By simulating the environment when corn was first exploited by people and then domesticated, Smithsonian scientists discovered that corn’s ancestor, a wild grass called teosinte, may have looked very different then than it does today. The fact that it looks more like corn under these conditions may help to explain how teosinte came to be selected by early farmers who turned it into one of the most important staple crops in the world.
The vegetative and flowering structures of modern teosinte are very different from those of corn. These and other differences led to a century-long dispute as to whether teosinte could really be the ancestor of corn.
“We grew teosinte in the conditions that it encountered 10,000 years ago during the early Holocene period: temperatures 2–3 degrees Celsius cooler than today’s with atmospheric carbon dioxide levels at around 260 parts per million,” said Dolores Piperno, senior scientist and curator of archaeobotany and South American archaeology at the Smithsonian’s National Museum of Natural History and the Smithsonian Tropical Research Institute, who led the project. “Intriguingly, the teosinte plants grown under past conditions exhibit characteristics more like corn: a single main stem topped by a single tassel, a few, very short branches tipped by female ears and synchronous seed maturation.

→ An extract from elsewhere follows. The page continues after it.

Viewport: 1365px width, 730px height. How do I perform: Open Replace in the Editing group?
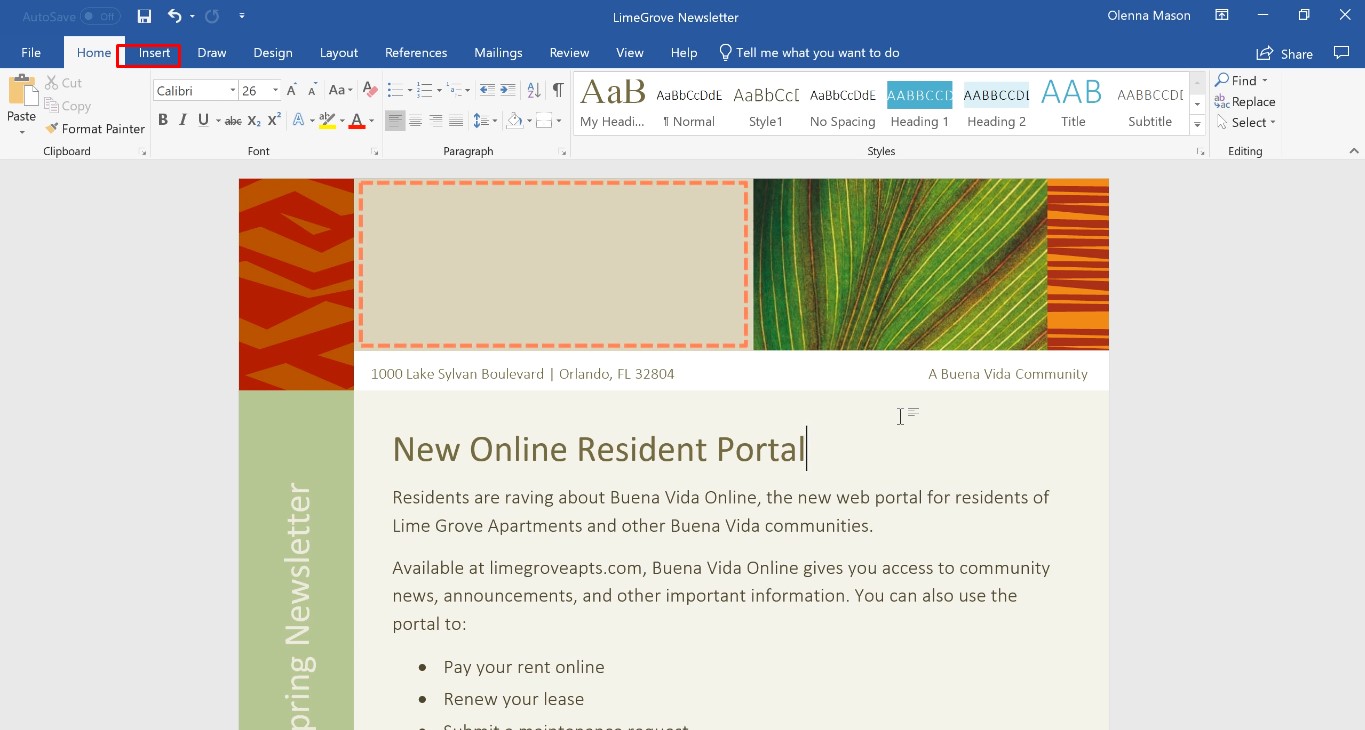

After the Industrial Revolution, carbon dioxide rose to today’s 405 parts per million, the level in the control chamber where teosinte plants look like plants in the wild today — tall, with many long branches tipped by tassels and seed maturation taking place over a period of a few months. Co-author Klaus Winter usually studies the effects of rising atmospheric carbon dioxide levels on tropical plants as a senior staff scientist at the institute. Ms. Piperno and Winter devised a scheme to essentially travel back in time by comparing plants grown in modern conditions with plants grown in the early Holocene chamber.

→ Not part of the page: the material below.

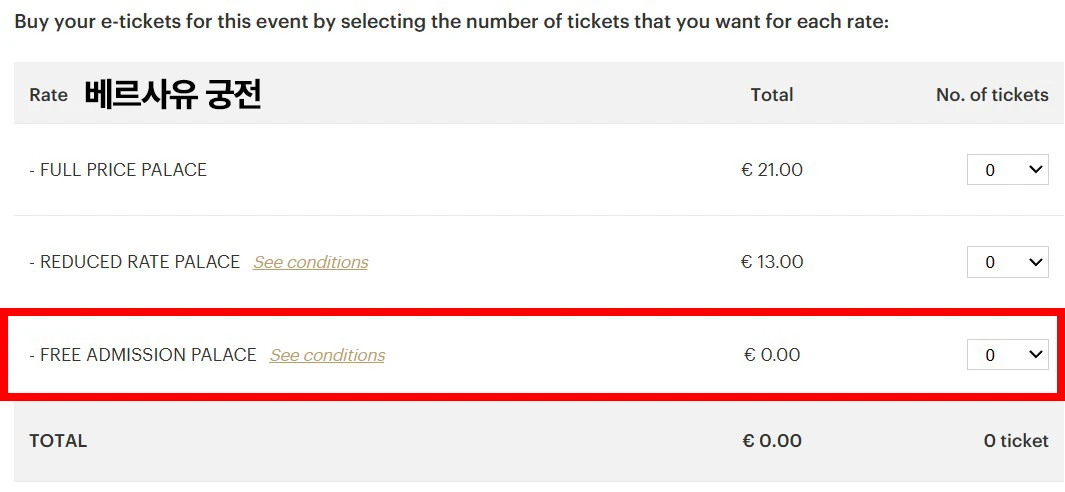This screenshot has width=1065, height=492.
Task: Click the Korean heading 베르사유 궁전
Action: pyautogui.click(x=172, y=95)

“Now it appears to be an open question when in the Holocene teosinte became the plant very distinctive from maize in vegetative architecture and inflorescence sexuality that we see today and use as the baseline for research on maize domestication,” said Ms. Piperno. “When humans first began to cultivate teosinte about 10,000 years ago, it was probably more maize-like — naturally exhibiting some characteristics previously thought to result from human selection and domestication. The environment may have played a significant, if serendipitous, role in the transition through inducing phenotypic plasticity that gave early farmers a head start.”
Phenotypic plasticity is an organism’s ability to change in response to the environment, causing genetically identical organisms to look very different when they live in different conditions. As they formulate a new modern evolutionary synthesis, in part with concepts that Darwin could not have known of, evolutionary biologists continue to debate the importance of the environment and plasticity on evolutionary change and the origins of the diverse forms of life on Earth today. However, new evidence shows that these environmental–phenotypic interactions are in a growing number of organisms. This is one of the first studies to examine the influence of these processes on plant domestication.
“Extending these concepts to domestication research allows anthropologists to become more fully engaged in modern evolutionary theory and practice,” Ms. Piperno said.